The patient sued the physician, claiming negligence in the performance of the laminectomy and negligence for failure to warn him of the risk that the procedure may cause him paralysis. The court rejected the professional standard of disclosure as set by Natanson, and followed by nearly every court at the time. In its criticism of the professional standard, the court stated that “Respect for the patient’s right of self-determination on particular therapy demands a standard set by law for physicians rather than one which physicians may or may not impose upon themselves.”
Instead, the court fashioned a standard of conduct that is measured by what is reasonable under the circumstances involved. The court elaborated on this standard by discussing its scope of disclosure. The court noted that the scope should not be defined in terms of medical professional judgment because this would be inconsistent with the patient’s right of self-determination.
The court stated that the needs of the patient are the determinative factor in the scope of what a physician should disclose.

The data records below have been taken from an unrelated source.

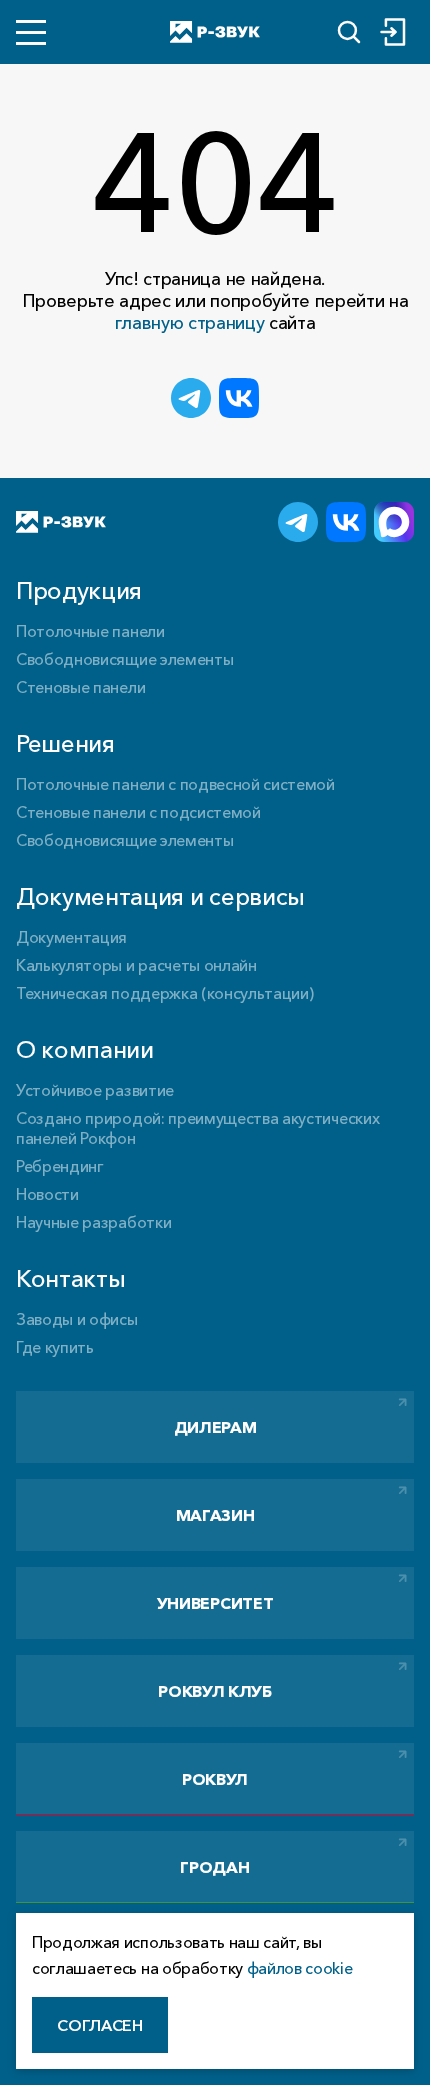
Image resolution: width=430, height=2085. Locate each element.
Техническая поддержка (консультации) (164, 993)
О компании (85, 1049)
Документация (71, 937)
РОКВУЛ (215, 1779)
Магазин (215, 1515)
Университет (215, 1603)
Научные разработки (93, 1222)
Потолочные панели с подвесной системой (175, 784)
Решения (65, 743)
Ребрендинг (60, 1166)
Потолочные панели (90, 631)
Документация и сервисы (160, 896)
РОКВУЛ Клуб (214, 1691)
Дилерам (215, 1427)
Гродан (214, 1867)
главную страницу (190, 323)
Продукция (79, 590)
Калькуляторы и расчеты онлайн (136, 965)
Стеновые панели (80, 687)
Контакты (70, 1278)
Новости (47, 1194)
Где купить (55, 1347)
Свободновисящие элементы (124, 659)
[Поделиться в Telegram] (191, 398)
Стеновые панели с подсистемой (138, 812)
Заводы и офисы (77, 1319)
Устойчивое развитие (95, 1090)
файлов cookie (300, 1968)
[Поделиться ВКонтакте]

The court held that “the test for determining whether a particular peril must be divulged is its materiality to the patient’s decision: all risks potentially affecting the decision must be unmasked. The court chose to analyze this problem objectively, asking what a prudent person in the patient’s position would have done if he had been informed of all the significant risks.
The court chose not to use a subjective standard because it feared that a subjective standard (what this particular patient would have done) would present too much of a risk for the court and jury because of its hypothetical nature. The court explained that the use of a subjective standard “places the physician in jeopardy of the patient’s hindsight and bitterness. It places the fact-finder (court) in the position of deciding whether a speculative answer to a hypothetical question is to be credited.”
Another major 1972 decision that joined Canterbury in creating the patient-centered minority view in the United States was Wilkinson v. Vesey. In Wilkinson, a patient underwent radiation therapy after the physician diagnosed probable lymphoma. As a result of the radiation therapy, the patient’s skin on his chest and back necrosed and eventually required plastic surgery. The patient sued the physicians, claiming that the physicians failed to disclose all possible risks of the radiation therapy, thus failing to get the patient’s consent.
Like Canterbury, the Wilkinson court also criticized the physician-centered standard on what to disclose. The Wilkinson court noted that the requirement of expert testimony undermines the fundamental principle underlying the doctrine of informed consent, which is the patient’s right to do as she wishes with her own body. The court held “The requirement that a patient obtain an expert to evaluate the disclosures … undermines the very basis of the informed consent theory - the patient’s right to be the final judge to do with his body as he wills.”
It would seem likely that Dr. Suit, in a “reasonable medical practitioner” jurisdiction, is not likely to lose his case. In a “reasonable patient” jurisdiction, the final conclusion is not so clear.